------ RECORDS PROVIDED

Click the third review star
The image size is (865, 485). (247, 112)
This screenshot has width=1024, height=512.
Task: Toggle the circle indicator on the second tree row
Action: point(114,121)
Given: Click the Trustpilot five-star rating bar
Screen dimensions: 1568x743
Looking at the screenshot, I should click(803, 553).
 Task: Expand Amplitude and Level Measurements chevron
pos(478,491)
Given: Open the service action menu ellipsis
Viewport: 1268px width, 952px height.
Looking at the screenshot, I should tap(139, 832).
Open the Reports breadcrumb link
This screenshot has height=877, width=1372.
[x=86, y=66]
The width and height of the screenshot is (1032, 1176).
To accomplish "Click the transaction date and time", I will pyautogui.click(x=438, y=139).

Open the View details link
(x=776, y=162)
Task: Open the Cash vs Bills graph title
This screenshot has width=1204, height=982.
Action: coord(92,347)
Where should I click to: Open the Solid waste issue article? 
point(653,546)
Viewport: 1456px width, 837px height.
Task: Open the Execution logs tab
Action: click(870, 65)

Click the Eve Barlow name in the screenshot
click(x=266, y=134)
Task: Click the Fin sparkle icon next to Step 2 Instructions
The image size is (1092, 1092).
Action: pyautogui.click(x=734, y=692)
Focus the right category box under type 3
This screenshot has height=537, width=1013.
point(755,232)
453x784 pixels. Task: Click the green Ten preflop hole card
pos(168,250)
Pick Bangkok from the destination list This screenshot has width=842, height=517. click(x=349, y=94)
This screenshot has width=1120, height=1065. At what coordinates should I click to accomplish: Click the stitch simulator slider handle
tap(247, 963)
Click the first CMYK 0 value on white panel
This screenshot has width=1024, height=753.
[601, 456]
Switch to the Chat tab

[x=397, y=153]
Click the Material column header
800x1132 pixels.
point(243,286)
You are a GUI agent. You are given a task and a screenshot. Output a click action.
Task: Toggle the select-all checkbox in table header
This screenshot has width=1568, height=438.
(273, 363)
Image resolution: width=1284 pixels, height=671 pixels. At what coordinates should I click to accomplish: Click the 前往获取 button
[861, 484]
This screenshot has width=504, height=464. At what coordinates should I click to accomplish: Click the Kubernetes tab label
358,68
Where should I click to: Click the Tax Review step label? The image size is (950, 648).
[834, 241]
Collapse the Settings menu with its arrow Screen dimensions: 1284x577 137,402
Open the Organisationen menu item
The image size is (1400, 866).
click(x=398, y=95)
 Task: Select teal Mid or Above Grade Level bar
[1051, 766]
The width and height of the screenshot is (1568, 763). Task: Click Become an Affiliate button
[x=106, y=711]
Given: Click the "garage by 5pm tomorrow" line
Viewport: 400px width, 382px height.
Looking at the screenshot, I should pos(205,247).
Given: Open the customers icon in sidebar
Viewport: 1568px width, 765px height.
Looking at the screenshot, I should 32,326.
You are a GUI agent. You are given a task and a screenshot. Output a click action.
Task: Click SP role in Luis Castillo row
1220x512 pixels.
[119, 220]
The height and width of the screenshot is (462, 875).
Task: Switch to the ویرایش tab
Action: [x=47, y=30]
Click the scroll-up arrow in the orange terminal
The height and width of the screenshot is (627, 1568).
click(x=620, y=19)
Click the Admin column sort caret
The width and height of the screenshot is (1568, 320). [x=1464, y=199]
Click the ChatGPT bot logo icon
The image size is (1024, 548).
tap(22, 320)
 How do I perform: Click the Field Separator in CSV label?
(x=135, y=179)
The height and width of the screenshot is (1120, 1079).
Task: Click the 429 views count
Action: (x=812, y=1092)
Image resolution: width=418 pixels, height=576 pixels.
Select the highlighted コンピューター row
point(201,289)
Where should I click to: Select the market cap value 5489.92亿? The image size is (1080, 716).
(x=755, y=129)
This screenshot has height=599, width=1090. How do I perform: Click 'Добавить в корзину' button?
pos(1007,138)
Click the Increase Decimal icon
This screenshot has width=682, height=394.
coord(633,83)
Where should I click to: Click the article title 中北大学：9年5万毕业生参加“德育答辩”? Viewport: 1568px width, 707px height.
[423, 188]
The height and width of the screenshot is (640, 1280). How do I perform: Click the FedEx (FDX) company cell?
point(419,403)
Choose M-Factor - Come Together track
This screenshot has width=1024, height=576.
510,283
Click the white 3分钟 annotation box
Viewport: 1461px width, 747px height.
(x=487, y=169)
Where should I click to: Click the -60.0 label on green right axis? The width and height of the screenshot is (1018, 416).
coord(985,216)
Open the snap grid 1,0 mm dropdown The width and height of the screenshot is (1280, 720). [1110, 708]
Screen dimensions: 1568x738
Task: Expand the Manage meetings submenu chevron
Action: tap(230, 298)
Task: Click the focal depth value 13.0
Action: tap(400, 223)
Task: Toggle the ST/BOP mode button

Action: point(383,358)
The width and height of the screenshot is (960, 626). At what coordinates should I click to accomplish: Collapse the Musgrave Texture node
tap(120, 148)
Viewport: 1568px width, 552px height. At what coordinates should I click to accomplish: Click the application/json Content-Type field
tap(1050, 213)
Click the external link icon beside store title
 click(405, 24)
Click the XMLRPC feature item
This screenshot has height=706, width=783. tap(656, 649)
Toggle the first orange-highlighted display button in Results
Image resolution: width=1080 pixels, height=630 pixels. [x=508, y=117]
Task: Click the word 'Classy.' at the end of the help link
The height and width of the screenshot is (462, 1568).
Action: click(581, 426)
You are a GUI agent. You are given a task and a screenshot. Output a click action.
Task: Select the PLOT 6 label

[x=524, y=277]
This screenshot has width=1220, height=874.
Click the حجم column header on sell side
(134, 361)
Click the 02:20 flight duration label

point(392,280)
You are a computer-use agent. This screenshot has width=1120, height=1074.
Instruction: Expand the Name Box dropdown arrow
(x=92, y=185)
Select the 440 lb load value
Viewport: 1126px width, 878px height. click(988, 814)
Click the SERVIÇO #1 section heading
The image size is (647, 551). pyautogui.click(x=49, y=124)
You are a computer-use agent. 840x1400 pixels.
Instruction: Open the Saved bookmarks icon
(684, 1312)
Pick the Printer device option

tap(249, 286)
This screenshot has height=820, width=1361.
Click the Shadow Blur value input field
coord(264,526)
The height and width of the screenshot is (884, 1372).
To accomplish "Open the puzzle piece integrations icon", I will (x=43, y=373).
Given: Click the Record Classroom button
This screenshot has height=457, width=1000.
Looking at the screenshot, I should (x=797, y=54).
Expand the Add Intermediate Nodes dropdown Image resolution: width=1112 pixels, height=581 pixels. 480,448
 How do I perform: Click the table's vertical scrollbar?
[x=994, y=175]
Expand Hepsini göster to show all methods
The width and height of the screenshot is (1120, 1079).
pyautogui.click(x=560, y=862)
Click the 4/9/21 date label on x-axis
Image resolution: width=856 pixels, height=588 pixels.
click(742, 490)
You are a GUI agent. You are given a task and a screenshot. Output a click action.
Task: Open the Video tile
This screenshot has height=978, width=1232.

------------

▶ [WORK TASK]
Retype all of the records above without a single alteration.

▶ [RESPONSE BOX]
Click the third review star
The image size is (865, 485). (247, 112)
This screenshot has width=1024, height=512.
Task: Toggle the circle indicator on the second tree row
Action: point(114,121)
Given: Click the Trustpilot five-star rating bar
Screen dimensions: 1568x743
Looking at the screenshot, I should click(803, 553).
 Task: Expand Amplitude and Level Measurements chevron
pos(478,491)
Given: Open the service action menu ellipsis
Viewport: 1268px width, 952px height.
Looking at the screenshot, I should tap(139, 832).
Open the Reports breadcrumb link
This screenshot has height=877, width=1372.
[x=86, y=66]
The width and height of the screenshot is (1032, 1176).
To accomplish "Click the transaction date and time", I will pyautogui.click(x=438, y=139).

Open the View details link
(x=776, y=162)
Task: Open the Cash vs Bills graph title
This screenshot has width=1204, height=982.
Action: coord(92,347)
Where should I click to: Open the Solid waste issue article? 
point(653,546)
Viewport: 1456px width, 837px height.
Task: Open the Execution logs tab
Action: click(870, 65)

Click the Eve Barlow name in the screenshot
click(x=266, y=134)
Task: Click the Fin sparkle icon next to Step 2 Instructions
The image size is (1092, 1092).
Action: pyautogui.click(x=734, y=692)
Focus the right category box under type 3
This screenshot has height=537, width=1013.
point(755,232)
453x784 pixels. Task: Click the green Ten preflop hole card
pos(168,250)
Pick Bangkok from the destination list This screenshot has width=842, height=517. click(x=349, y=94)
This screenshot has width=1120, height=1065. At what coordinates should I click to accomplish: Click the stitch simulator slider handle
tap(247, 963)
Click the first CMYK 0 value on white panel
This screenshot has width=1024, height=753.
[601, 456]
Switch to the Chat tab

[x=397, y=153]
Click the Material column header
800x1132 pixels.
point(243,286)
You are a GUI agent. You are given a task and a screenshot. Output a click action.
Task: Toggle the select-all checkbox in table header
This screenshot has width=1568, height=438.
(273, 363)
Image resolution: width=1284 pixels, height=671 pixels. At what coordinates should I click to accomplish: Click the 前往获取 button
[861, 484]
This screenshot has width=504, height=464. At what coordinates should I click to accomplish: Click the Kubernetes tab label
358,68
Where should I click to: Click the Tax Review step label? The image size is (950, 648).
[834, 241]
Collapse the Settings menu with its arrow Screen dimensions: 1284x577 137,402
Open the Organisationen menu item
The image size is (1400, 866).
click(x=398, y=95)
 Task: Select teal Mid or Above Grade Level bar
[1051, 766]
The width and height of the screenshot is (1568, 763). Task: Click Become an Affiliate button
[x=106, y=711]
Given: Click the "garage by 5pm tomorrow" line
Viewport: 400px width, 382px height.
Looking at the screenshot, I should pos(205,247).
Given: Open the customers icon in sidebar
Viewport: 1568px width, 765px height.
Looking at the screenshot, I should 32,326.
You are a GUI agent. You are given a task and a screenshot. Output a click action.
Task: Click SP role in Luis Castillo row
1220x512 pixels.
[119, 220]
The height and width of the screenshot is (462, 875).
Task: Switch to the ویرایش tab
Action: [x=47, y=30]
Click the scroll-up arrow in the orange terminal
The height and width of the screenshot is (627, 1568).
click(x=620, y=19)
Click the Admin column sort caret
The width and height of the screenshot is (1568, 320). [x=1464, y=199]
Click the ChatGPT bot logo icon
The image size is (1024, 548).
tap(22, 320)
 How do I perform: Click the Field Separator in CSV label?
(x=135, y=179)
The height and width of the screenshot is (1120, 1079).
Task: Click the 429 views count
Action: (x=812, y=1092)
Image resolution: width=418 pixels, height=576 pixels.
Select the highlighted コンピューター row
point(201,289)
Where should I click to: Select the market cap value 5489.92亿? The image size is (1080, 716).
(x=755, y=129)
This screenshot has height=599, width=1090. How do I perform: Click 'Добавить в корзину' button?
pos(1007,138)
Click the Increase Decimal icon
This screenshot has width=682, height=394.
coord(633,83)
Where should I click to: Click the article title 中北大学：9年5万毕业生参加“德育答辩”? Viewport: 1568px width, 707px height.
[423, 188]
The height and width of the screenshot is (640, 1280). How do I perform: Click the FedEx (FDX) company cell?
point(419,403)
Choose M-Factor - Come Together track
This screenshot has width=1024, height=576.
510,283
Click the white 3分钟 annotation box
Viewport: 1461px width, 747px height.
(x=487, y=169)
Where should I click to: Click the -60.0 label on green right axis? The width and height of the screenshot is (1018, 416).
coord(985,216)
Open the snap grid 1,0 mm dropdown The width and height of the screenshot is (1280, 720). [1110, 708]
Screen dimensions: 1568x738
Task: Expand the Manage meetings submenu chevron
Action: tap(230, 298)
Task: Click the focal depth value 13.0
Action: tap(400, 223)
Task: Toggle the ST/BOP mode button

Action: point(383,358)
The width and height of the screenshot is (960, 626). At what coordinates should I click to accomplish: Collapse the Musgrave Texture node
tap(120, 148)
Viewport: 1568px width, 552px height. At what coordinates should I click to accomplish: Click the application/json Content-Type field
tap(1050, 213)
Click the external link icon beside store title
 click(405, 24)
Click the XMLRPC feature item
This screenshot has height=706, width=783. tap(656, 649)
Toggle the first orange-highlighted display button in Results
Image resolution: width=1080 pixels, height=630 pixels. [x=508, y=117]
Task: Click the word 'Classy.' at the end of the help link
The height and width of the screenshot is (462, 1568).
Action: click(581, 426)
You are a GUI agent. You are given a task and a screenshot. Output a click action.
Task: Select the PLOT 6 label

[x=524, y=277]
This screenshot has width=1220, height=874.
Click the حجم column header on sell side
(134, 361)
Click the 02:20 flight duration label

point(392,280)
You are a computer-use agent. This screenshot has width=1120, height=1074.
Instruction: Expand the Name Box dropdown arrow
(x=92, y=185)
Select the 440 lb load value
Viewport: 1126px width, 878px height. click(988, 814)
Click the SERVIÇO #1 section heading
The image size is (647, 551). pyautogui.click(x=49, y=124)
You are a computer-use agent. 840x1400 pixels.
Instruction: Open the Saved bookmarks icon
(684, 1312)
Pick the Printer device option

tap(249, 286)
This screenshot has height=820, width=1361.
Click the Shadow Blur value input field
coord(264,526)
The height and width of the screenshot is (884, 1372).
To accomplish "Open the puzzle piece integrations icon", I will (x=43, y=373).
Given: Click the Record Classroom button
This screenshot has height=457, width=1000.
Looking at the screenshot, I should (x=797, y=54).
Expand the Add Intermediate Nodes dropdown Image resolution: width=1112 pixels, height=581 pixels. 480,448
 How do I perform: Click the table's vertical scrollbar?
[x=994, y=175]
Expand Hepsini göster to show all methods
The width and height of the screenshot is (1120, 1079).
pyautogui.click(x=560, y=862)
Click the 4/9/21 date label on x-axis
Image resolution: width=856 pixels, height=588 pixels.
click(742, 490)
You are a GUI agent. You are given a task and a screenshot. Output a click action.
Task: Open the Video tile
This screenshot has height=978, width=1232.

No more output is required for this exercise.